What Colleges and Universities Need to Know to Improve Cybersecurity

Bryan Christ

November 9, 2022

The back-to-school season is typically an exciting time for most, but what comes next for higher education institutions often leads to headaches. Before students reach campus or sign on remotely, the college or university has to onboard thousands of new identities to its digital ecosystem. 

The bulk onboarding and offboarding of users can be a time-consuming burden, and it also introduces a significant risk. According to Verizon’s Data Breach Investigations Report, educational services saw a dramatic increase in ransomware attacks this year (accounting for more than 30% of all breaches), but the use of stolen credentials is the most common cause of a data breach at roughly 40%. 

Human error is pervasive in the education sector; 34% of it stems from emails sent to the wrong people, or with the wrong attachment, according to the report. Email is a common attack vector for a breach because data is often sent carelessly. Users fall victim to social engineering and phishing scams, allowing threat actors to get in the door.

Once threat actors gain access, they move laterally through the institution’s network conducting reconnaissance until they get their hands on something significantly privileged. Then they exfiltrate the data, encrypt it, and demand ransom. According to Verizon’s report, the motive is financial in 95% of breaches in the education space. 

Recent cases show just how dangerous this can be for institutions. In England, the parent of a City College Norwich student was mistakenly sent an attachment with the personal information of hundreds of people associated with the college. In June, California’s Simpson University published a disclosure 10 months after a data breach occurred in which email accounts were compromised and personal information like health data, social security numbers, and banking information were at risk for more than 6,000 people, according to reports.

Educational institutions need improved identity access management (IAM) to help them keep risk low without sacrificing user experience in core systems like email. 

Let’s take a look at some of the challenges higher education institutions face, what IAM solutions are available now, and what’s on the horizon.

Campuses are connected, but not unified

Few challenges are exclusive to a single industry, sector, or vertical but higher education has a short list of common challenges. One of the biggest pain points for colleges and universities is when a user has overlapping roles or secondary affiliations. What does that mean for their online identity? 

Let’s say a student has a part-time job through the school, or is considered an adjunct for a particular course. Their user profile will need to reflect that and necessitate more permissions than the average student would have. The end result is often overly broad permissions for users with multiple affiliations. And what if that temporary role as an adjunct ends with the semester? There is a risk of disabling access and entitlements even though some should still remain. In fact, identifying those multiple-role users is a common challenge. 

It is difficult for institutions to pinpoint those special-case users, in part, due to disparate directories. For instance, student identities may be in a siloed system that’s different from faculty or alumni. It’s common for there to be pockets of technology spread throughout the university since different departments launch their own highly customized systems that aren’t always governed by IT. 

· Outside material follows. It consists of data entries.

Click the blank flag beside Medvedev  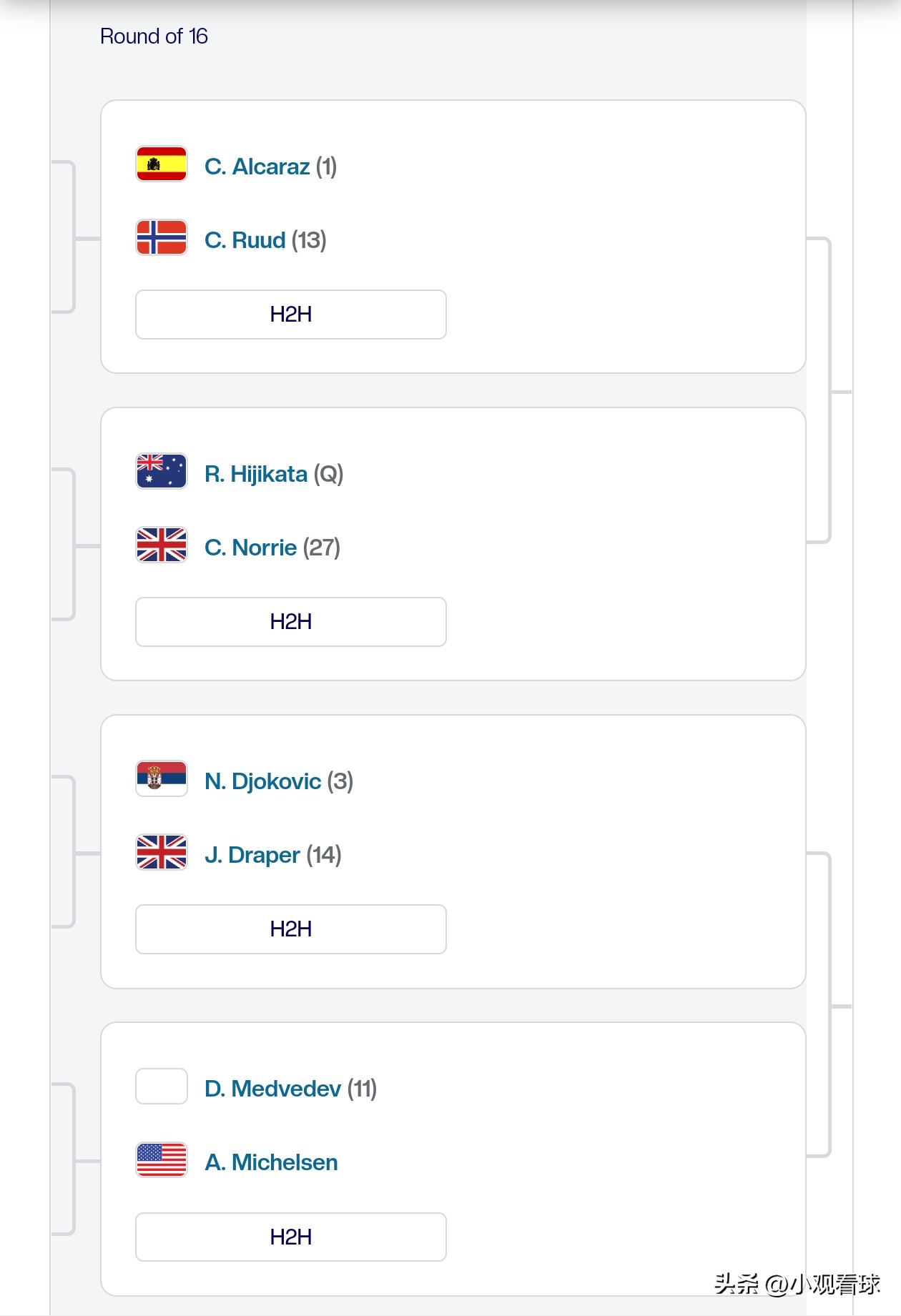point(162,1087)
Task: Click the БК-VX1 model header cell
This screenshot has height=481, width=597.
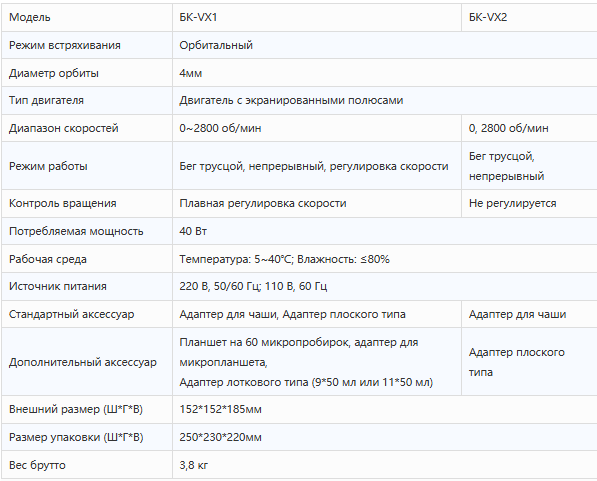Action: point(317,18)
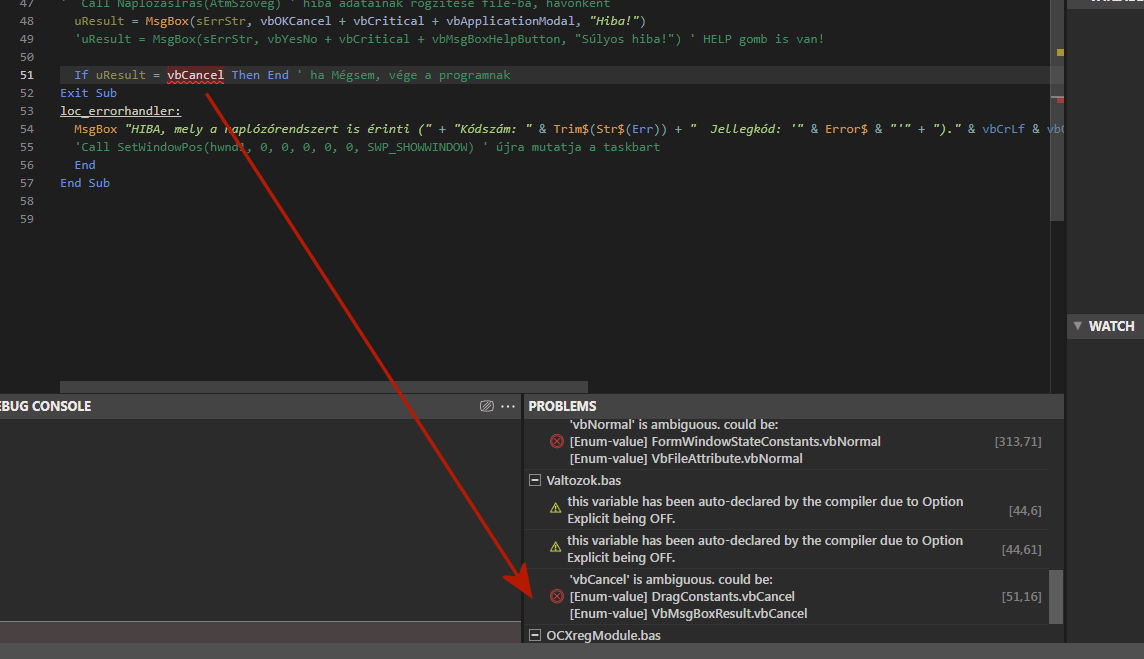This screenshot has height=659, width=1144.
Task: Click the error icon beside 'vbCancel' problem
Action: pyautogui.click(x=556, y=595)
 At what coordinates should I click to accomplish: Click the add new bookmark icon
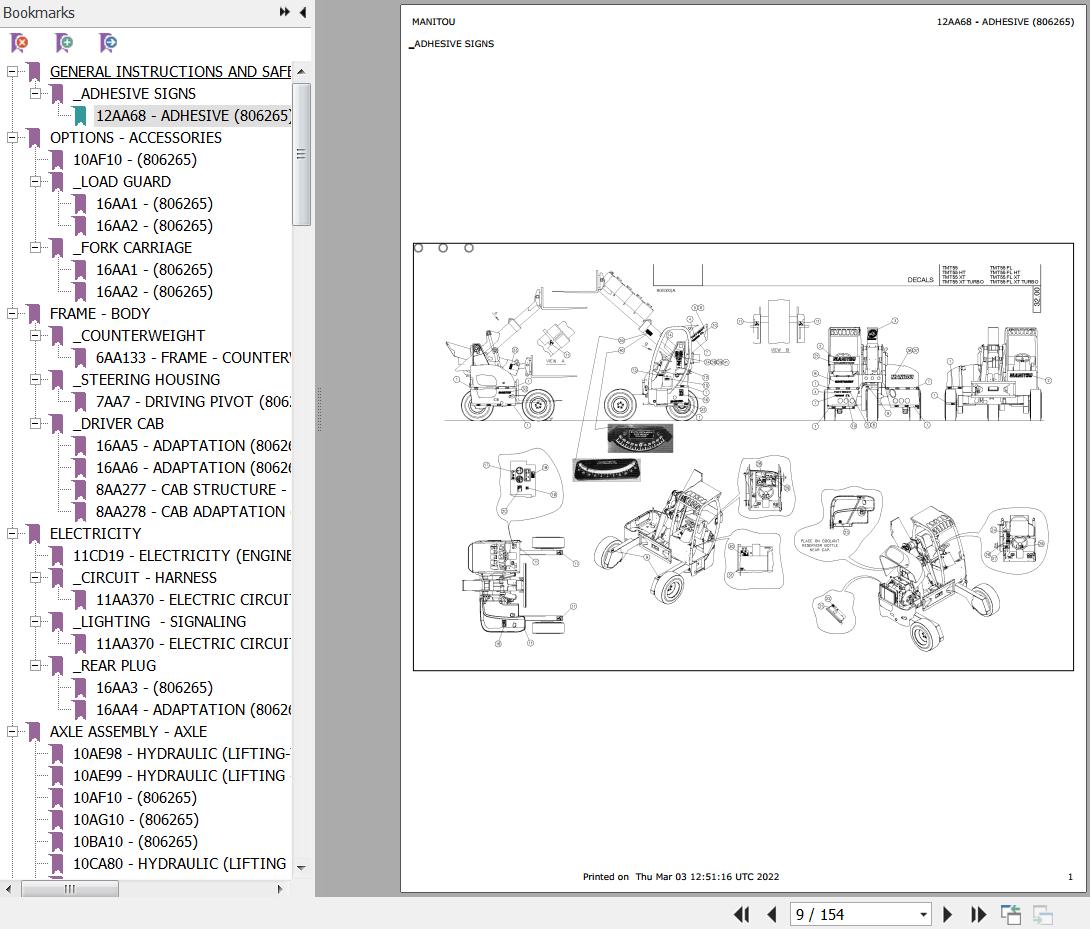click(x=64, y=43)
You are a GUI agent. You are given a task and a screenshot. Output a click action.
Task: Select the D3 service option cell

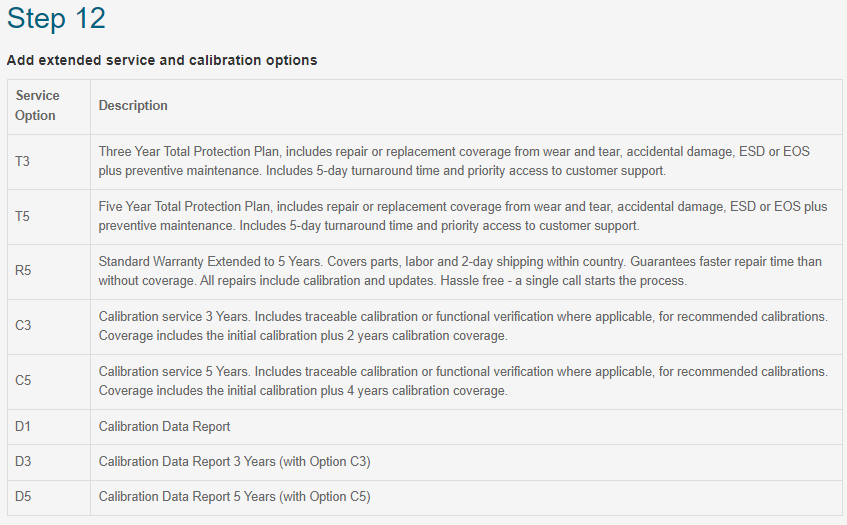tap(49, 462)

The technology sprawl leaves IT administrators needing a way to compile all available data in a unified view, filter out the bad data that’s often forgotten in systems, and identify unique entitlements that may only be used for a small portion of the institution’s total users. 

Today’s IAM landscape

Keeping identities and credentials secure is a growing challenge. In the first half of 2022, there were 7,136,948 victims of 10 data exposures, according to the Identity Theft Resource Center

It is especially important to prioritize IAM in higher education because of the unique challenges with batch onboarding processes. According to the Ponemon Institute’s State of Enterprise Identity research, 84% of organizations lack a mature IAM program and 52% of those that suffered a breach in the last two years report that it was due to a lack of comprehensive identity controls or policies. 

Imagine that a university is hosting a two-day conference and needs to quickly onboard 1,000 transient users and provide access for the duration of the event. When the conference ends, those entitlements need to vanish so the university doesn’t have an unnecessarily large attack surface. 

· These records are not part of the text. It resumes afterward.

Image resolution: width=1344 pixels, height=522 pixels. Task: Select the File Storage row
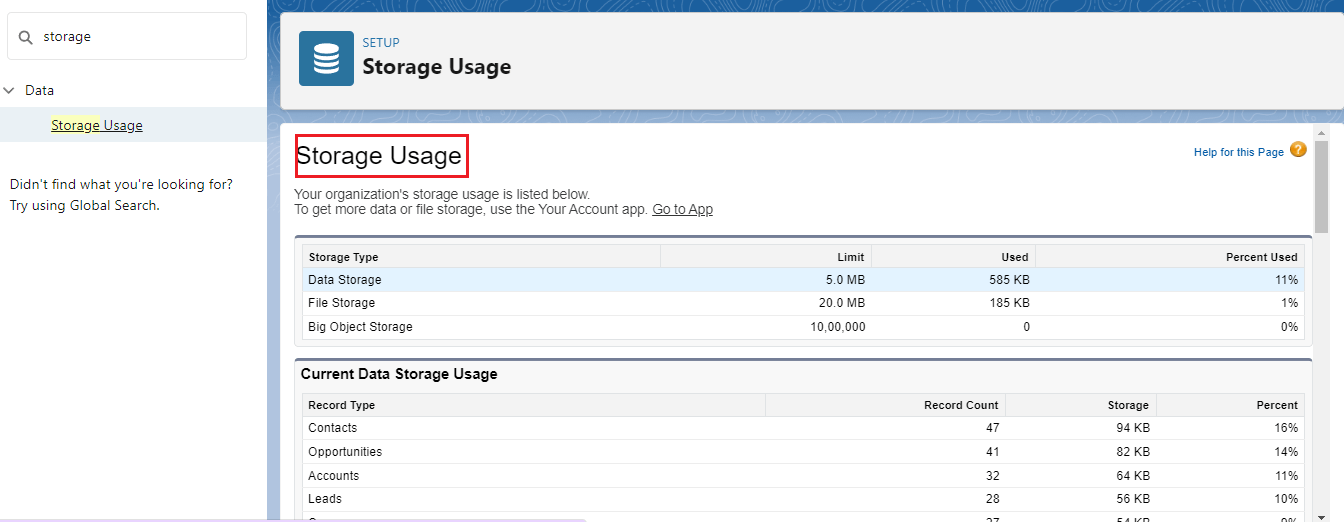(x=342, y=303)
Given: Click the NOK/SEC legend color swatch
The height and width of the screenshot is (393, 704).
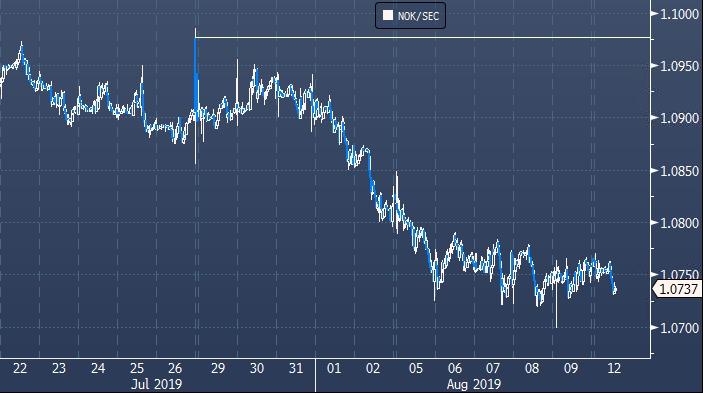Looking at the screenshot, I should pos(388,15).
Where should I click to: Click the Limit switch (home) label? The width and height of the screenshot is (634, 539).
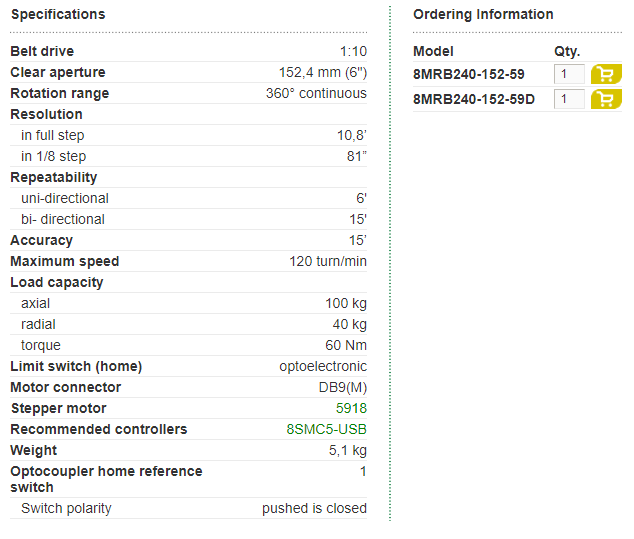click(76, 366)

Legacy IAM solutions can’t handle that scenario very well. It’s hard to automate the provisioning and de-provisioning of all those users without surefire integration paths between the database of temporary identities and the resources they’ll need to access. 

Many institutions that use an open-source, legacy, or homegrown access management system will be quickly overwhelmed. Instead, institutions need a partner that can offer flexibility, scalability, efficiency, and governance.

Passwordless or change your password less?

The IAM industry has turned “passwordless” into a buzzword that sounds like a great marriage of security and a simple user experience. For many higher education institutions, the legacy systems they operate within don’t allow that.  

Passwordless authentication is where this is all heading, but institutions need to be able to accommodate their legacy technology. Increasing password complexity would allow users to change their passwords less often, and with the right tools in place users may not even need to remember their passwords at all. 

What’s more important than chasing a passwordless future is for colleges and universities to modernize their IAM programs within their current environment. Overcoming the challenges of onboarding thousands of new identities, ensuring they have the proper entitlements, and offboarding them when necessary is how higher education institutions can create a safer digital environment.